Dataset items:

● ● ● ● ● ● ●

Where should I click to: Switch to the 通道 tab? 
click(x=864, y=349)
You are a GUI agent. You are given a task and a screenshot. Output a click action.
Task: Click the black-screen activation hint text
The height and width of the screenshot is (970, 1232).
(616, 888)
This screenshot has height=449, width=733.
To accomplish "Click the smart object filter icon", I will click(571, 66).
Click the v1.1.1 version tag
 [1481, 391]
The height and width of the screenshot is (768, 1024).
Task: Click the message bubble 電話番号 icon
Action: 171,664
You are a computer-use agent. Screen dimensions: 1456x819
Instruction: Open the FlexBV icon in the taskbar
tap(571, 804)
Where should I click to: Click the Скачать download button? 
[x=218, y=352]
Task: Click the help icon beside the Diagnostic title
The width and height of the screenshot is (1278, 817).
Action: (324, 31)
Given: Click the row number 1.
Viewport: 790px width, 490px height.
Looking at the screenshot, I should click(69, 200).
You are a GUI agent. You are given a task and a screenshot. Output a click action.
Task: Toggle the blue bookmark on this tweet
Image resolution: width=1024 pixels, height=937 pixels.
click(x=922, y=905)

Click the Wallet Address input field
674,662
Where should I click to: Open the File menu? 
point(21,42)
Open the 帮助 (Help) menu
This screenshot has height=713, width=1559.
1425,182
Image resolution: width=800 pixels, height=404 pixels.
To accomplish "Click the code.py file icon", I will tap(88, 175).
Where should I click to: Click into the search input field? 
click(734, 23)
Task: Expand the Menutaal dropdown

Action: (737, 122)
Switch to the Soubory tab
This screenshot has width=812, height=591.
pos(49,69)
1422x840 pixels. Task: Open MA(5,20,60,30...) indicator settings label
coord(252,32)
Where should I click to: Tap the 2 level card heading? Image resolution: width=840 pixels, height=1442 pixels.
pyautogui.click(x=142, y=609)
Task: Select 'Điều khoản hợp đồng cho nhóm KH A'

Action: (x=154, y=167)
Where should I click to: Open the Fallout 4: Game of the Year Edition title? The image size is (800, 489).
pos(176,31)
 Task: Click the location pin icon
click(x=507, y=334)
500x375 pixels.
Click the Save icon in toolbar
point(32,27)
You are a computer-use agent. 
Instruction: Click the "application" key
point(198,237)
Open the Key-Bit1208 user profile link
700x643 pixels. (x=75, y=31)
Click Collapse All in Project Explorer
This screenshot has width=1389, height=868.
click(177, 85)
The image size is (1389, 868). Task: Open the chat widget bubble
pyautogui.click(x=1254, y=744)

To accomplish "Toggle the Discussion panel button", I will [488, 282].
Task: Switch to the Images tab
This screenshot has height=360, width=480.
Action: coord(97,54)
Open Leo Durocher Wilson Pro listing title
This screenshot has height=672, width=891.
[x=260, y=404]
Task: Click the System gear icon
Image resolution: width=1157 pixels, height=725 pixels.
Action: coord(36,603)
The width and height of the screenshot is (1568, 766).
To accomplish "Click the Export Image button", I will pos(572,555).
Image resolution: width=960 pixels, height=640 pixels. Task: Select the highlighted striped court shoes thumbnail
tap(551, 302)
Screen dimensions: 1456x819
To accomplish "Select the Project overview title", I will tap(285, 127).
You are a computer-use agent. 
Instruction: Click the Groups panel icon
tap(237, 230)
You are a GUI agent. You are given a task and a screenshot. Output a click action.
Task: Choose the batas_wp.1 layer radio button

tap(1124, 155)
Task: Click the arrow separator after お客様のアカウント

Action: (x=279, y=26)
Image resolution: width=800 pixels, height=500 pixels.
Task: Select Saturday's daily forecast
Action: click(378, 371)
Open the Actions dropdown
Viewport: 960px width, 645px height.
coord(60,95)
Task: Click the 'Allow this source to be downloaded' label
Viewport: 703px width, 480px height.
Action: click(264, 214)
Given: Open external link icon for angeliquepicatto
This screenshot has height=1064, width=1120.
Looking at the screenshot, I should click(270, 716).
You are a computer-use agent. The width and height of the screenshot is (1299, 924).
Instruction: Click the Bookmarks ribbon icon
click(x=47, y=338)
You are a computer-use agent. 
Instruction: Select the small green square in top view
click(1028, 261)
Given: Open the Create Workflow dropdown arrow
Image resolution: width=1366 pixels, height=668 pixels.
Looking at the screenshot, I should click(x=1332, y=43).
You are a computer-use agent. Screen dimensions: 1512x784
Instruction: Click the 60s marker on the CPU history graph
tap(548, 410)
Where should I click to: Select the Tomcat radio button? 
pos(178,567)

● ● ● ● ● ● ●

● **Exercise brief**
Rewrite all of the lines above, swapping every "Where should I click to" for "Which spot should I click to" and leaving everything else unchanged.

● **Output of the task**
Which spot should I click to: Switch to the 通道 tab? 
click(x=864, y=349)
You are a GUI agent. You are given a task and a screenshot. Output a click action.
Task: Click the black-screen activation hint text
The height and width of the screenshot is (970, 1232).
(616, 888)
This screenshot has height=449, width=733.
To accomplish "Click the smart object filter icon", I will click(571, 66).
Click the v1.1.1 version tag
 [1481, 391]
The height and width of the screenshot is (768, 1024).
Task: Click the message bubble 電話番号 icon
Action: 171,664
You are a computer-use agent. Screen dimensions: 1456x819
Instruction: Open the FlexBV icon in the taskbar
tap(571, 804)
Which spot should I click to: Click the Скачать download button? 
[x=218, y=352]
Task: Click the help icon beside the Diagnostic title
The width and height of the screenshot is (1278, 817).
Action: (324, 31)
Given: Click the row number 1.
Viewport: 790px width, 490px height.
Looking at the screenshot, I should click(69, 200).
You are a GUI agent. You are given a task and a screenshot. Output a click action.
Task: Toggle the blue bookmark on this tweet
Image resolution: width=1024 pixels, height=937 pixels.
click(x=922, y=905)

Click the Wallet Address input field
674,662
Which spot should I click to: Open the File menu? 
point(21,42)
Open the 帮助 (Help) menu
This screenshot has height=713, width=1559.
1425,182
Image resolution: width=800 pixels, height=404 pixels.
To accomplish "Click the code.py file icon", I will tap(88, 175).
Which spot should I click to: Click into the search input field? 
click(734, 23)
Task: Expand the Menutaal dropdown

Action: (737, 122)
Switch to the Soubory tab
This screenshot has width=812, height=591.
pos(49,69)
1422x840 pixels. Task: Open MA(5,20,60,30...) indicator settings label
coord(252,32)
Which spot should I click to: Tap the 2 level card heading? Image resolution: width=840 pixels, height=1442 pixels.
pyautogui.click(x=142, y=609)
Task: Select 'Điều khoản hợp đồng cho nhóm KH A'

Action: (x=154, y=167)
Which spot should I click to: Open the Fallout 4: Game of the Year Edition title? The image size is (800, 489).
pos(176,31)
 Task: Click the location pin icon
click(x=507, y=334)
500x375 pixels.
Click the Save icon in toolbar
point(32,27)
You are a computer-use agent. 
Instruction: Click the "application" key
point(198,237)
Open the Key-Bit1208 user profile link
700x643 pixels. (x=75, y=31)
Click Collapse All in Project Explorer
This screenshot has width=1389, height=868.
click(177, 85)
The image size is (1389, 868). Task: Open the chat widget bubble
pyautogui.click(x=1254, y=744)

To accomplish "Toggle the Discussion panel button", I will [488, 282].
Task: Switch to the Images tab
This screenshot has height=360, width=480.
Action: coord(97,54)
Open Leo Durocher Wilson Pro listing title
This screenshot has height=672, width=891.
[x=260, y=404]
Task: Click the System gear icon
Image resolution: width=1157 pixels, height=725 pixels.
Action: coord(36,603)
The width and height of the screenshot is (1568, 766).
To accomplish "Click the Export Image button", I will pos(572,555).
Image resolution: width=960 pixels, height=640 pixels. Task: Select the highlighted striped court shoes thumbnail
tap(551, 302)
Screen dimensions: 1456x819
To accomplish "Select the Project overview title", I will tap(285, 127).
You are a computer-use agent. 
Instruction: Click the Groups panel icon
tap(237, 230)
You are a GUI agent. You are given a task and a screenshot. Output a click action.
Task: Choose the batas_wp.1 layer radio button

tap(1124, 155)
Task: Click the arrow separator after お客様のアカウント

Action: (x=279, y=26)
Image resolution: width=800 pixels, height=500 pixels.
Task: Select Saturday's daily forecast
Action: click(378, 371)
Open the Actions dropdown
Viewport: 960px width, 645px height.
coord(60,95)
Task: Click the 'Allow this source to be downloaded' label
Viewport: 703px width, 480px height.
Action: click(264, 214)
Given: Open external link icon for angeliquepicatto
This screenshot has height=1064, width=1120.
Looking at the screenshot, I should click(270, 716).
You are a computer-use agent. The width and height of the screenshot is (1299, 924).
Instruction: Click the Bookmarks ribbon icon
click(x=47, y=338)
You are a computer-use agent. 
Instruction: Select the small green square in top view
click(1028, 261)
Given: Open the Create Workflow dropdown arrow
Image resolution: width=1366 pixels, height=668 pixels.
Looking at the screenshot, I should click(x=1332, y=43).
You are a computer-use agent. Screen dimensions: 1512x784
Instruction: Click the 60s marker on the CPU history graph
tap(548, 410)
Which spot should I click to: Select the Tomcat radio button? 
pos(178,567)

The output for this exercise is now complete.